Acervo digital da Biblioteca Nacional está aberto online
Instituição passou a fazer seleção de uma parte de sua coleção para publicar nas redes sociais durante a quarentena
são paulo Há sete décadas, a tradição carioca de tomar mate gelado na praia ganhava um impulso com uma entrevista do então técnico da seleção brasileira, Flávio Costa, ao Anuário Esportivo Brasileiro.
“É conhecida sua ação como hidrante, sobremodo preciosa no football, em que, não raro após a peleja, certos jogadores apresentam perda de dois até três quilos”, declarou Costa, num golpe de marketing para as empresas produtoras da erva no Sul do país, que buscavam emplacar o hábito na então capital da República.
No momento em que a população do Rio de Janeiro está privada do esporte e do consumo da bebida na areia, o acesso a esse material histórico pode oferecer um pequeno alento.
É a aposta da Biblioteca Nacional, que passou a publicar uma seleção de seu acervo digital nas redes sociais desde o início da quarentena provocada pelo novo coronavírus.
Com 2 milhões dos 8 milhões de itens de seu acervo disponíveis na internet, a instituição montou uma equipe para garimpar material de interesse agora exibido em textos com linguagem informal postados em suas contas no Twitter, no Facebook e no Instagram.
“Temos um tesouro da memória bibliográfica e iconográfica brasileira, que precisa ser acessado pelo público em geral, não só por pesquisadores”, diz o presidente da instituição, Rafael Nogueira.
No material há jornais, revistas, fotografias, gravuras e documentos em geral. Todo ele está aberto online, mas o acesso acabava muitas vezes ficando restrito a estudiosos.

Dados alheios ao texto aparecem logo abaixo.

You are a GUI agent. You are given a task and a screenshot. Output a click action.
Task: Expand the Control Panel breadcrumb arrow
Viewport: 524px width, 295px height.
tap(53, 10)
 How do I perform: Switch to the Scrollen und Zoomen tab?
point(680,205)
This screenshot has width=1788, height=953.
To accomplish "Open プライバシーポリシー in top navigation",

A ideia é que as redes sociais sejam a porta de entrada a esse acervo, com posts que levam diretamente aos documentos no site da biblioteca.
Funcionários vasculham material da instituição, identificam itens com potencial de leitura e escrevem textos em linguagem informal. Uma equipe de cinco pessoas adapta para as redes sociais.
Material que tenha relação com fatos do momento têm prioridade. Veio daí a ideia de falar sobre o futebol e o mate, aproveitando o momento em que o cidadão do Rio está saudosista de elementos tão importantes de sua rotina.
Inevitavelmente, material relacionado a outras crises de saúde pública tem ganhado destaque, como no caso da Revolta da Vacina, contra medidas saneadoras conduzidas pelo médico Oswaldo Cruz.
Um dos itens é um exemplar da revista O Malho, de 1904. Numa página, uma imensa caricatura mostra Cruz sentado numa charrete puxada por dois porcos, com chicote numa mão e uma enorme seringa na outra. No bagageiro, a figura de um homem inerte, representando Zé Povo.
Segundo o presidente do órgão, a audiência da Biblioteca Nacional digital já cresceu com a inovação. Foram 7,9 milhões de acessos em março, contra 6,85 milhões antes.
O projeto deve se tornar permanente. “A consulta digital ao acervo é importante também para preservar ao máximo o material físico, que é muito frágil”, afirma.
Com cerca de 600 servidores, a biblioteca está fechada durante a pandemia, apenas com serviços de segurança, manutenção e proteção contra incêndios funcionando.
O comando da instituição por enquanto foi preservado, em meio à troca de titular da Secretaria da Cultura, agora a cargo da atriz Regina Duarte.
Professor de história conservador, Nogueira é ligado a Olavo de Carvalho, mas tem procurado se manter afastado do tiroteio entre o filósofo e a nova secretária. Carvalho reclamou publicamente do fato de Regina ter nomeado alguns assessores com um passado esquerdista.
Ele planeja duas exposições físicas para o pós-quarentena.
Uma marcada para julho, sobre dona Maria 1ª, que fugiu com a família real de Portugal para o Rio em 1808, será caracterizada como “a primeira rainha do Brasil”, e não “a rainha louca”, como passou para a história. Outra em setembro celebrará os 250 anos do nascimento do compositor alemão Beethoven.